From Token Lists to Graph Motifs: Weisfeiler-Lehman Analysis of Sparse Autoencoder Features
For mechanistic interpretability researchers, this provides a complementary structural view of SAE features, but the contribution is incremental as it does not outperform existing methods.
The paper introduces a graph-structured representation for SAE features based on token co-occurrence, using a WL-style kernel for clustering. Applied to GPT-2 Small features, it recovers heuristic motif families not found by decoder cosine similarity, though a token-histogram baseline achieves higher purity.

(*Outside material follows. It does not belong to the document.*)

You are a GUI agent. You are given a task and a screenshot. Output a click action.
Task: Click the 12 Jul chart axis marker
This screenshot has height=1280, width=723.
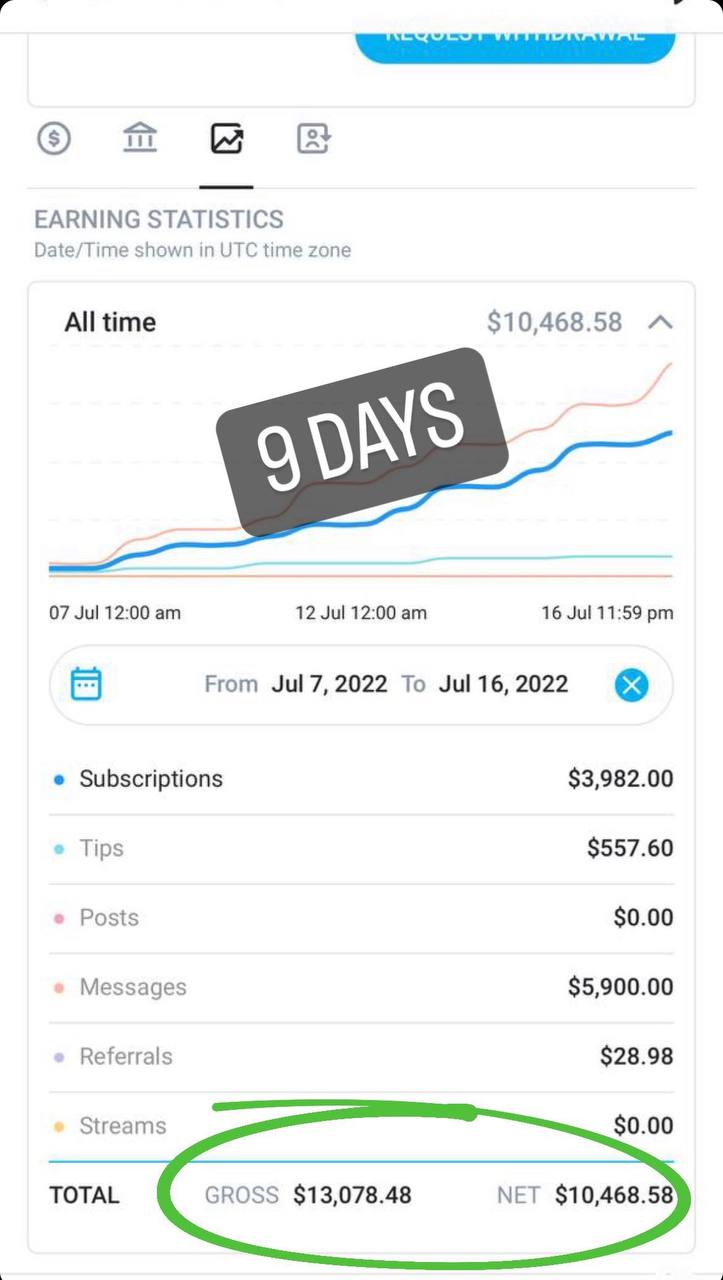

Sparse autoencoders (SAEs) have become central to mechanistic interpretability, decomposing transformer activations into monosemantic features. Yet existing analyses characterise features almost exclusively through top-activating token lists or decoder weight vectors, leaving the higher-order co-occurrence structure shared across features largely unexamined. We introduce a graph-structured representation in which each SAE feature is modelled as a token co-occurrence graph: nodes are the tokens most frequent near strong activations, and edges connect pairs that co-occur within local context windows. A custom WL-style, frequency-binned graph kernel then provides a similarity measure over this structural space. Applied as a proof of concept to features from a large SAE trained on GPT-2 Small and probed with a synthetic mixed-domain corpus, our clustering recovers heuristic motif families (punctuation-heavy patterns, language and script clusters, and code-like templates) that are not recovered by clustering on decoder cosine similarity. A token-histogram baseline achieves higher overall purity, so the contribution of the graph view is complementary rather than dominant: it surfaces structural relationships that token-frequency and decoder-weight views alone do not capture. Cluster assignments are stable across graph-construction hyperparameters and random seeds.